TASK BRIEF: Please reproduce the material from the line holding "designated (684, 730)" through the end, both ends included, changing "screenshot" to "screen capture" and keeping everything else the same. Leave the pictures out of your answer.

+++

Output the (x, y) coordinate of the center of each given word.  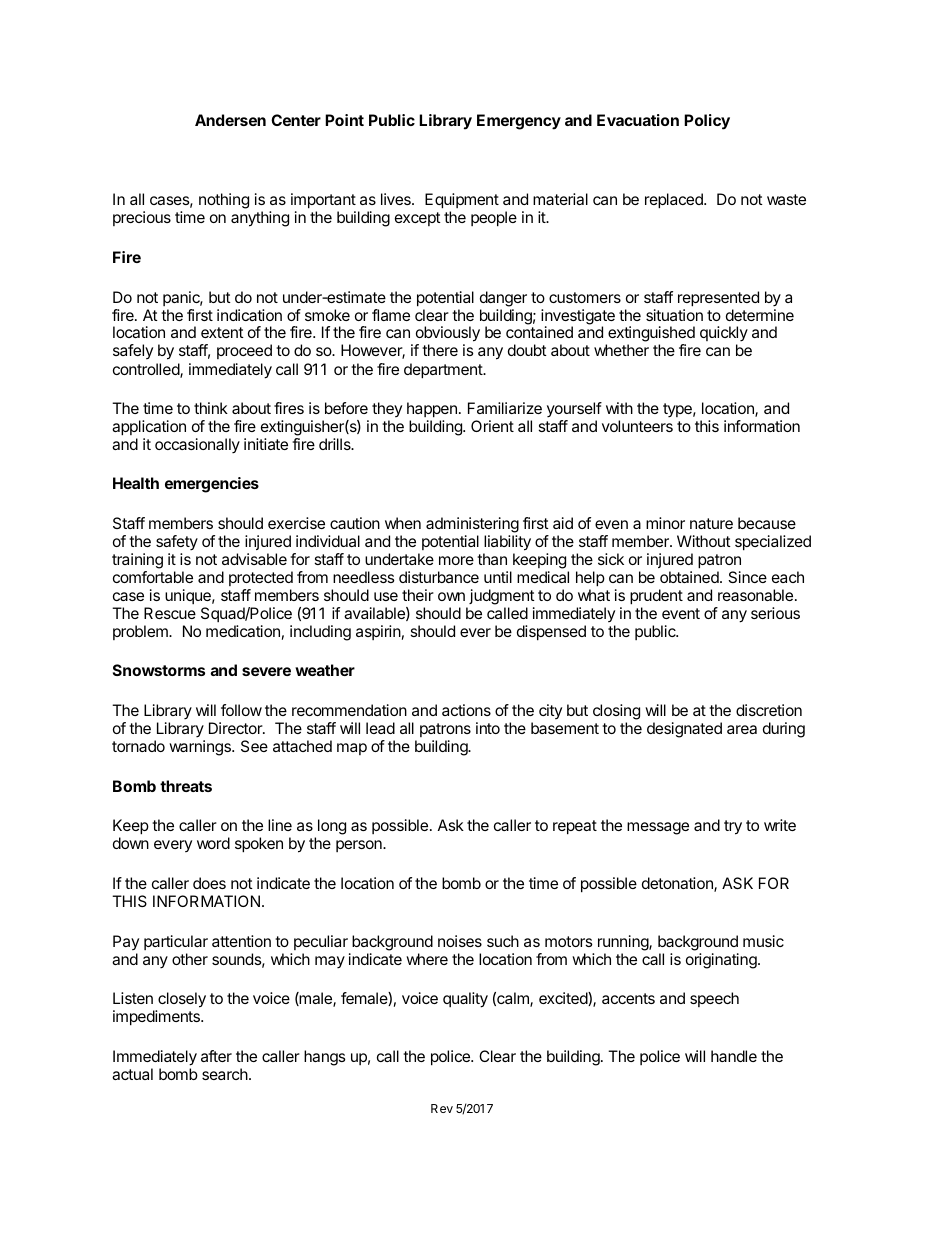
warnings (201, 748)
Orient (492, 426)
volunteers (637, 426)
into (488, 728)
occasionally (197, 446)
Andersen (230, 120)
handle (734, 1056)
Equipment (462, 201)
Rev (442, 1108)
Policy (707, 122)
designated (684, 730)
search (225, 1074)
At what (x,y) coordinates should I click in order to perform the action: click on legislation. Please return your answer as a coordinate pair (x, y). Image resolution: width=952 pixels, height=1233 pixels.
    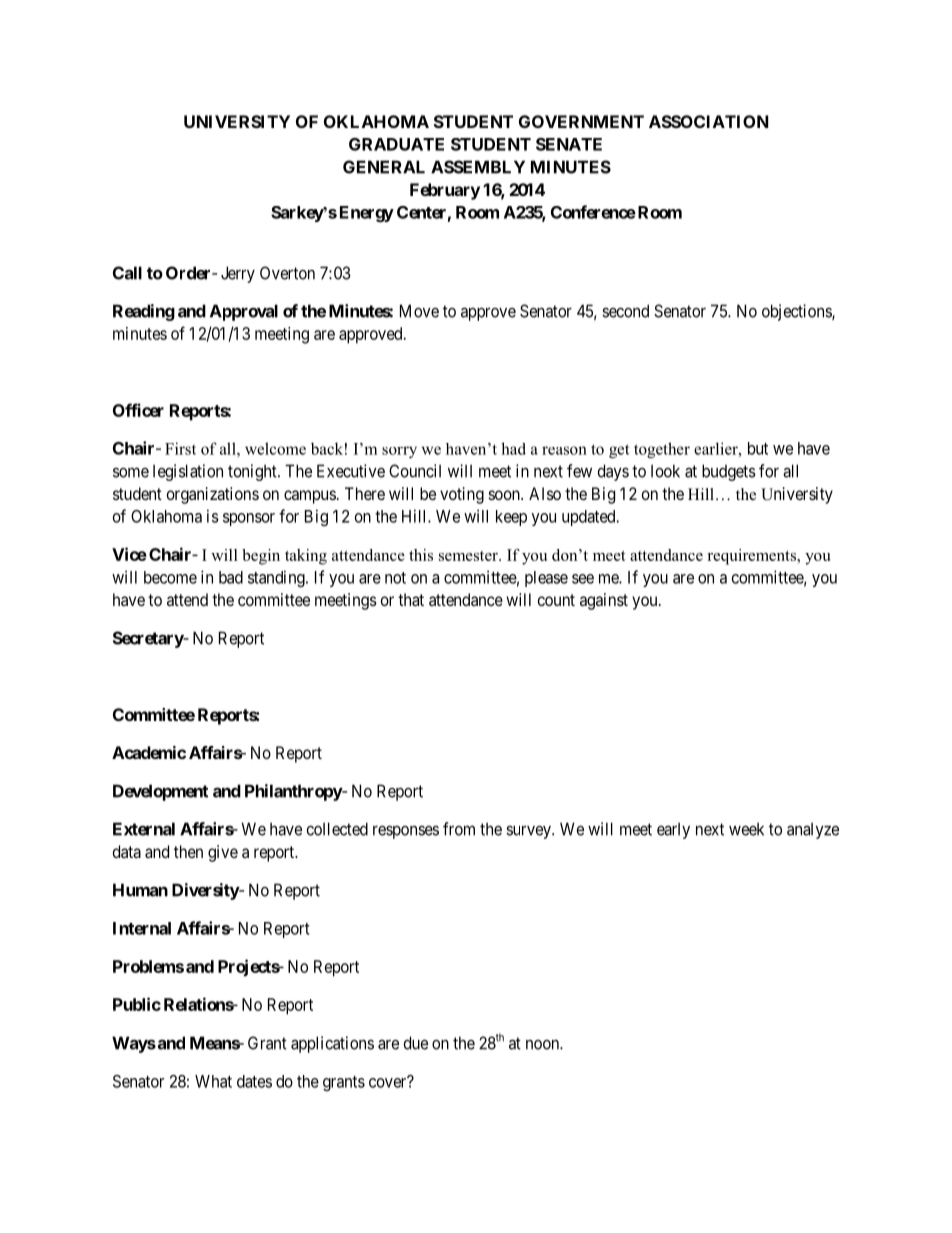
    Looking at the image, I should click on (188, 472).
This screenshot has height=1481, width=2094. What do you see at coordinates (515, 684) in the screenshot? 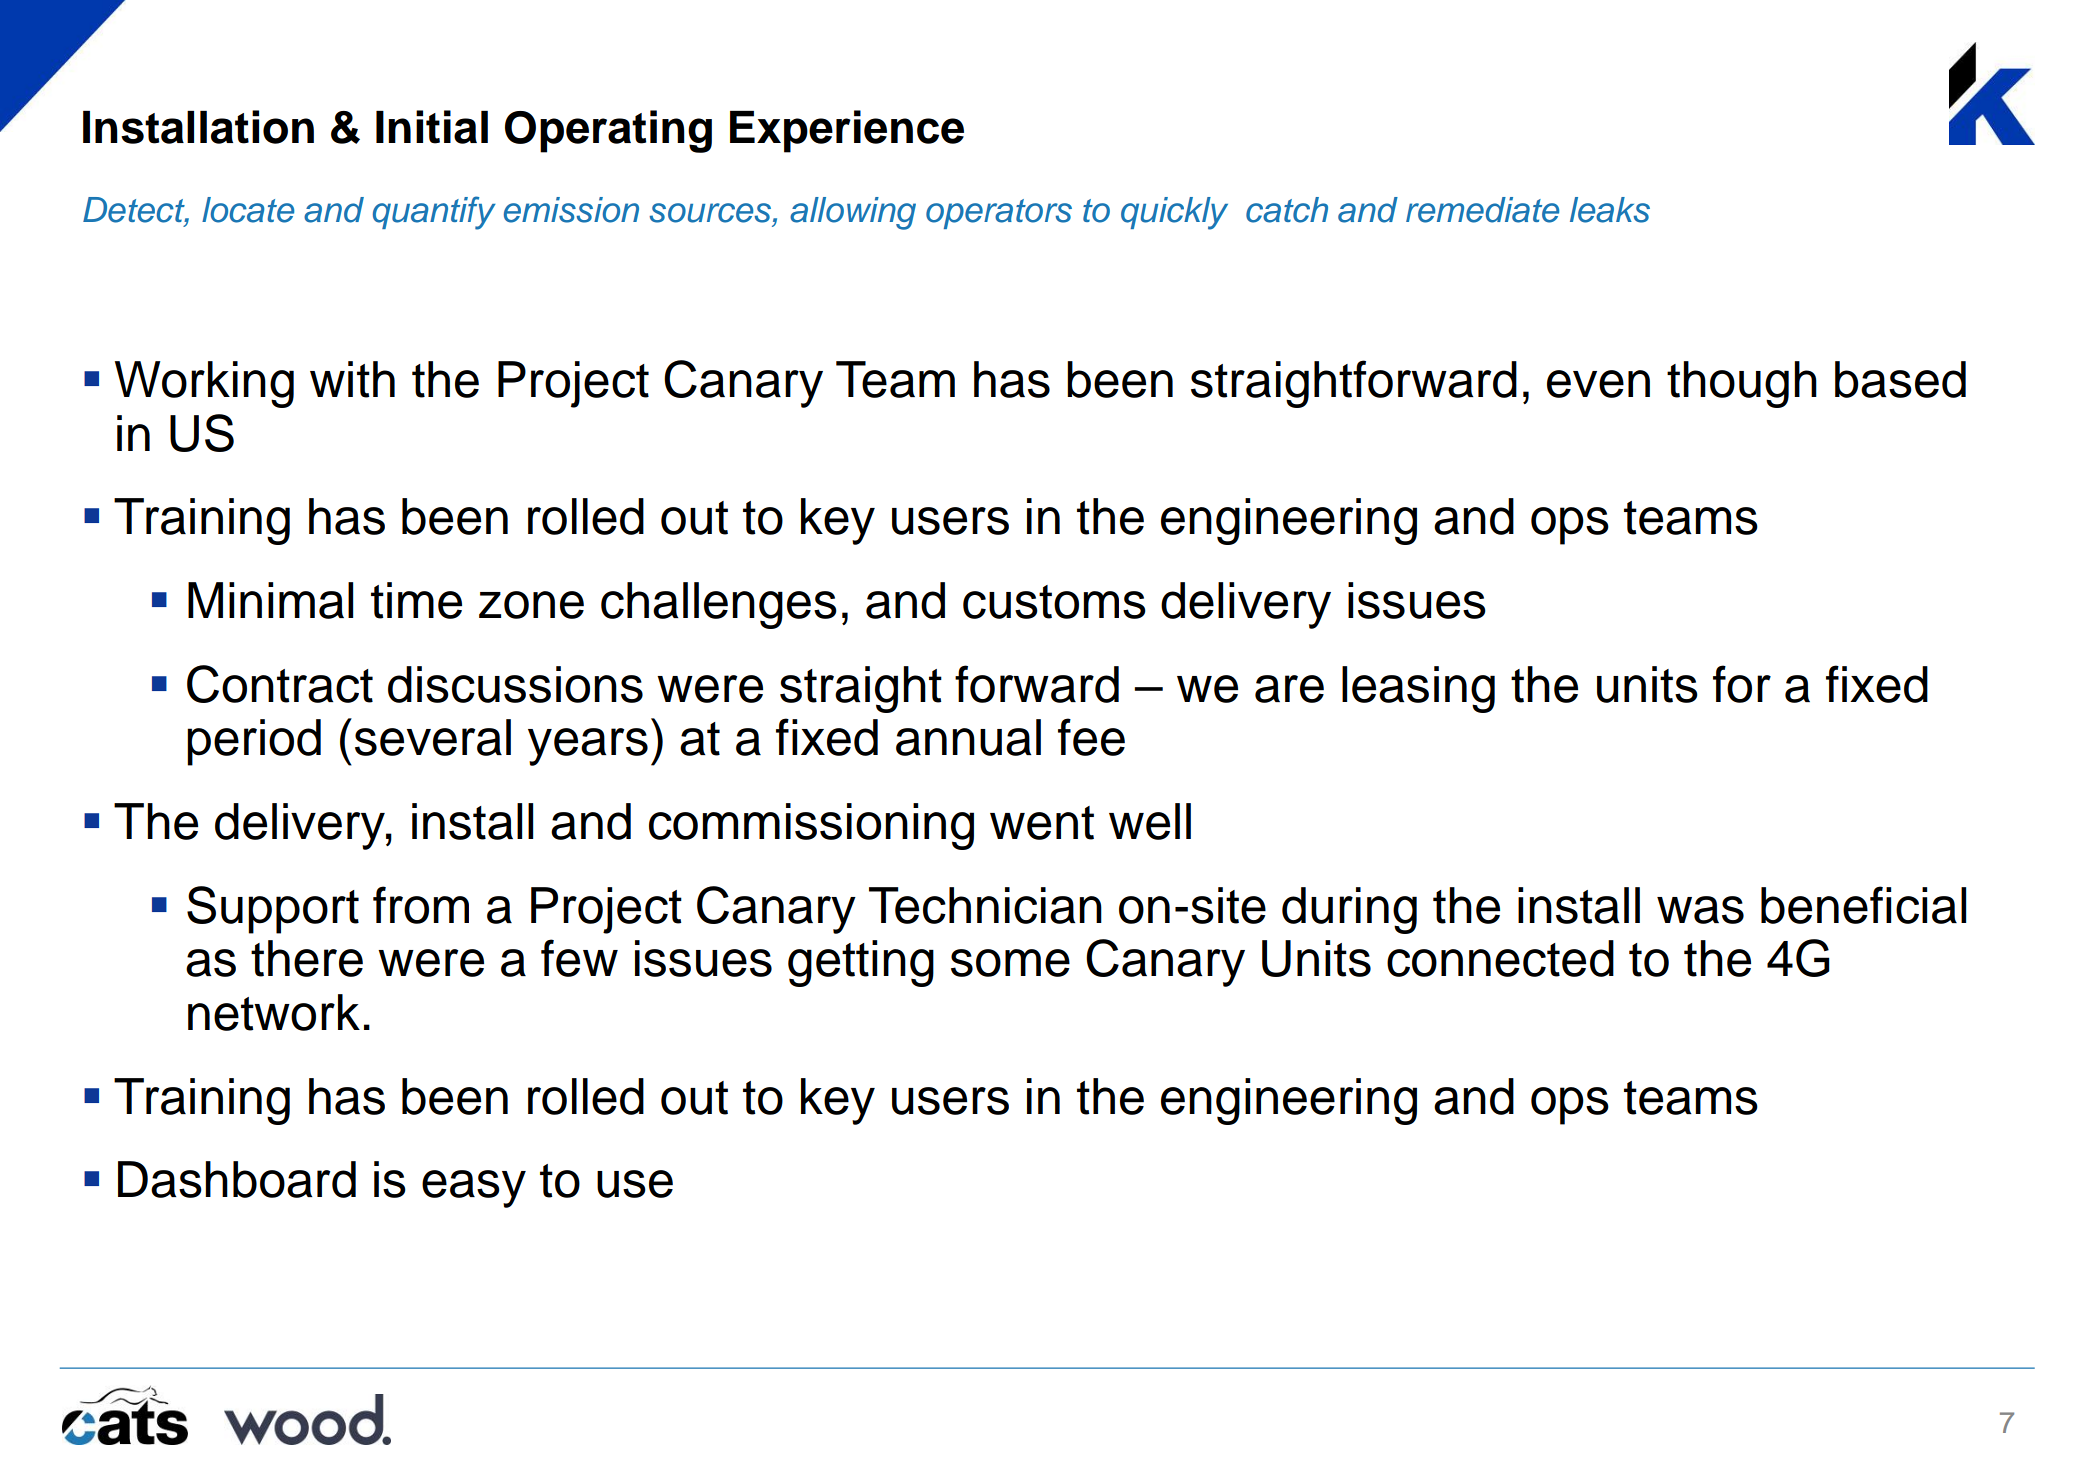
I see `discussions` at bounding box center [515, 684].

+++

FINISHED TASK:
designated (684, 730)
search (225, 1074)
At what (x,y) coordinates should I click in order to perform the action: click on legislation. Please return your answer as a coordinate pair (x, y). Image resolution: width=952 pixels, height=1233 pixels.
    Looking at the image, I should click on (188, 472).
This screen capture has height=1481, width=2094. What do you see at coordinates (515, 684) in the screen capture? 
I see `discussions` at bounding box center [515, 684].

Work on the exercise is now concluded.